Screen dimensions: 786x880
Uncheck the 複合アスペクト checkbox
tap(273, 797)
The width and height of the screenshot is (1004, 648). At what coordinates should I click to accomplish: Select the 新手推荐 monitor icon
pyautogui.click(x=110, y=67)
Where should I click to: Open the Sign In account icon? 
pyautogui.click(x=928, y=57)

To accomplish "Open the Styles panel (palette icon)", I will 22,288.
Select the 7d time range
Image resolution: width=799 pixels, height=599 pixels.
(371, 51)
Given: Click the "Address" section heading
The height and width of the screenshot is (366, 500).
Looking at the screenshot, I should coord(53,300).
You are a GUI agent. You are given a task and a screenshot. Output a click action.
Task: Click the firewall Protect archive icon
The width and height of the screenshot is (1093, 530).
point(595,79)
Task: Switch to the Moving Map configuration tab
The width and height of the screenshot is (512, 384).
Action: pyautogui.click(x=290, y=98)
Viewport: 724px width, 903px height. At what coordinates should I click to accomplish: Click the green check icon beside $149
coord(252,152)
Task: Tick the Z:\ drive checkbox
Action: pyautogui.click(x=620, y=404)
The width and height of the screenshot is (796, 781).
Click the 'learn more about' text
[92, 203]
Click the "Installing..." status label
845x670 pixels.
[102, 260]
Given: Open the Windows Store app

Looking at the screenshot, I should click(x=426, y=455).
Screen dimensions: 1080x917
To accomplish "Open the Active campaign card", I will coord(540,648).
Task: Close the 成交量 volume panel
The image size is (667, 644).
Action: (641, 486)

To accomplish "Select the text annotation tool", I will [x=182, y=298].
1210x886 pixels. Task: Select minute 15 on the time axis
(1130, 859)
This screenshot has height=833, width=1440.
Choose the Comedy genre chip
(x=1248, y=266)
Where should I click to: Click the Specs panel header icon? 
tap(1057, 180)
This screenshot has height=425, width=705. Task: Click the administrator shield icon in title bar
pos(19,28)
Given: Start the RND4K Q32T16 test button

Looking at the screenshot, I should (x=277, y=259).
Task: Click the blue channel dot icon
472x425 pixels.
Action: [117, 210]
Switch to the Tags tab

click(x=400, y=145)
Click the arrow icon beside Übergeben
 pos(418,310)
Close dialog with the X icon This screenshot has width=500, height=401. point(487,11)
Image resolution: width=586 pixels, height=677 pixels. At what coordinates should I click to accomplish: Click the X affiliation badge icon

▶ **WORK ORDER**
A complete, exact transcription of the data above is required.

▶ **RESPONSE TO THIS TASK**
Screen dimensions: 786x880
Uncheck the 複合アスペクト checkbox
tap(273, 797)
The width and height of the screenshot is (1004, 648). At what coordinates should I click to accomplish: Select the 新手推荐 monitor icon
pyautogui.click(x=110, y=67)
Where should I click to: Open the Sign In account icon? 
pyautogui.click(x=928, y=57)

To accomplish "Open the Styles panel (palette icon)", I will 22,288.
Select the 7d time range
Image resolution: width=799 pixels, height=599 pixels.
(371, 51)
Given: Click the "Address" section heading
The height and width of the screenshot is (366, 500).
Looking at the screenshot, I should coord(53,300).
You are a GUI agent. You are given a task and a screenshot. Output a click action.
Task: Click the firewall Protect archive icon
The width and height of the screenshot is (1093, 530).
point(595,79)
Task: Switch to the Moving Map configuration tab
The width and height of the screenshot is (512, 384).
Action: pyautogui.click(x=290, y=98)
Viewport: 724px width, 903px height. At what coordinates should I click to accomplish: Click the green check icon beside $149
coord(252,152)
Task: Tick the Z:\ drive checkbox
Action: pyautogui.click(x=620, y=404)
The width and height of the screenshot is (796, 781).
Click the 'learn more about' text
[92, 203]
Click the "Installing..." status label
845x670 pixels.
[102, 260]
Given: Open the Windows Store app

Looking at the screenshot, I should click(x=426, y=455).
Screen dimensions: 1080x917
To accomplish "Open the Active campaign card", I will coord(540,648).
Task: Close the 成交量 volume panel
The image size is (667, 644).
Action: (641, 486)

To accomplish "Select the text annotation tool", I will [x=182, y=298].
1210x886 pixels. Task: Select minute 15 on the time axis
(1130, 859)
This screenshot has height=833, width=1440.
Choose the Comedy genre chip
(x=1248, y=266)
Where should I click to: Click the Specs panel header icon? 
tap(1057, 180)
This screenshot has height=425, width=705. Task: Click the administrator shield icon in title bar
pos(19,28)
Given: Start the RND4K Q32T16 test button

Looking at the screenshot, I should (x=277, y=259).
Task: Click the blue channel dot icon
472x425 pixels.
Action: [117, 210]
Switch to the Tags tab

click(x=400, y=145)
Click the arrow icon beside Übergeben
 pos(418,310)
Close dialog with the X icon This screenshot has width=500, height=401. point(487,11)
Image resolution: width=586 pixels, height=677 pixels. At what coordinates should I click to accomplish: Click the X affiliation badge icon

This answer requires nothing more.